10. PPO and TRPO

10. PPO and TRPO

Difficulty: ⭐⭐⭐⭐ (Advanced)

Learning Objectives

  • Understand stability issues in policy updates
  • Learn TRPO's trust region concept
  • Understand PPO's clipping mechanism
  • Implement PPO with PyTorch

1. Problems in Policy Optimization

1.1 Dangers of Large Updates

In policy gradients, overly large updates can drastically degrade performance.

θ_new = θ_old + α∇J(θ)

Problem: Large α causes drastic policy changes, making learning unstable
Solution: Constrain policy changes

1.2 Solution Approaches

  • TRPO: Constrain with KL divergence trust region (complex)
  • PPO: Simple constraint using clipping

2. TRPO (Trust Region Policy Optimization)

2.1 Objective Function

Use ratio of new and old policies:

$$L^{CPI}(\theta) = \mathbb{E}\left[\frac{\pi_\theta(a|s)}{\pi_{\theta_{old}}(a|s)} A^{\pi_{old}}(s, a)\right]$$

2.2 KL Divergence Constraint

$$\text{maximize}_\theta \quad L^{CPI}(\theta)$$ $$\text{subject to} \quad \mathbb{E}[D_{KL}(\pi_{\theta_{old}} || \pi_\theta)] \leq \delta$$

2.3 Problems with TRPO

  • Requires second-order derivatives (Hessian)
  • Needs conjugate gradient algorithm
  • Complex implementation and high computational cost

3. PPO (Proximal Policy Optimization)

3.1 Core Idea

Use clipping to constrain policy ratio.

$$r_t(\theta) = \frac{\pi_\theta(a_t|s_t)}{\pi_{\theta_{old}}(a_t|s_t)}$$

3.2 Clipped Objective Function

$$L^{CLIP}(\theta) = \mathbb{E}\left[\min(r_t(\theta) A_t, \text{clip}(r_t(\theta), 1-\epsilon, 1+\epsilon) A_t)\right]$$

def compute_ppo_loss(ratio, advantage, clip_epsilon=0.2):
    """PPO Clipped Loss"""
    # Clipped ratio
    clipped_ratio = torch.clamp(ratio, 1 - clip_epsilon, 1 + clip_epsilon)

    # Take minimum of two terms
    loss1 = ratio * advantage
    loss2 = clipped_ratio * advantage

    return -torch.min(loss1, loss2).mean()

3.3 Clipping Intuition

Advantage > 0 (good action):
- ratio increases  probability increases
- But ignore if ratio > 1+ε (prevent drastic increase)

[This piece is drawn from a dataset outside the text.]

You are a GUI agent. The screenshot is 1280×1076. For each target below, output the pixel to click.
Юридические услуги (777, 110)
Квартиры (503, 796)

Advantage < 0 (bad action):
- ratio decreases  probability decreases
- But ignore if ratio < 1-ε (prevent drastic decrease)

4. Complete PPO Implementation

4.1 PPO Agent

import torch
import torch.nn as nn
import torch.nn.functional as F
import numpy as np

class PPONetwork(nn.Module):
    def __init__(self, state_dim, action_dim, hidden_dim=64):
        super().__init__()

        # Actor
        self.actor = nn.Sequential(
            nn.Linear(state_dim, hidden_dim),
            nn.Tanh(),
            nn.Linear(hidden_dim, hidden_dim),
            nn.Tanh(),
            nn.Linear(hidden_dim, action_dim),
            nn.Softmax(dim=-1)
        )

        # Critic
        self.critic = nn.Sequential(
            nn.Linear(state_dim, hidden_dim),
            nn.Tanh(),
            nn.Linear(hidden_dim, hidden_dim),
            nn.Tanh(),
            nn.Linear(hidden_dim, 1)
        )

    def forward(self, state):
        return self.actor(state), self.critic(state)

    def get_action(self, state, action=None):
        probs, value = self.forward(state)
        dist = torch.distributions.Categorical(probs)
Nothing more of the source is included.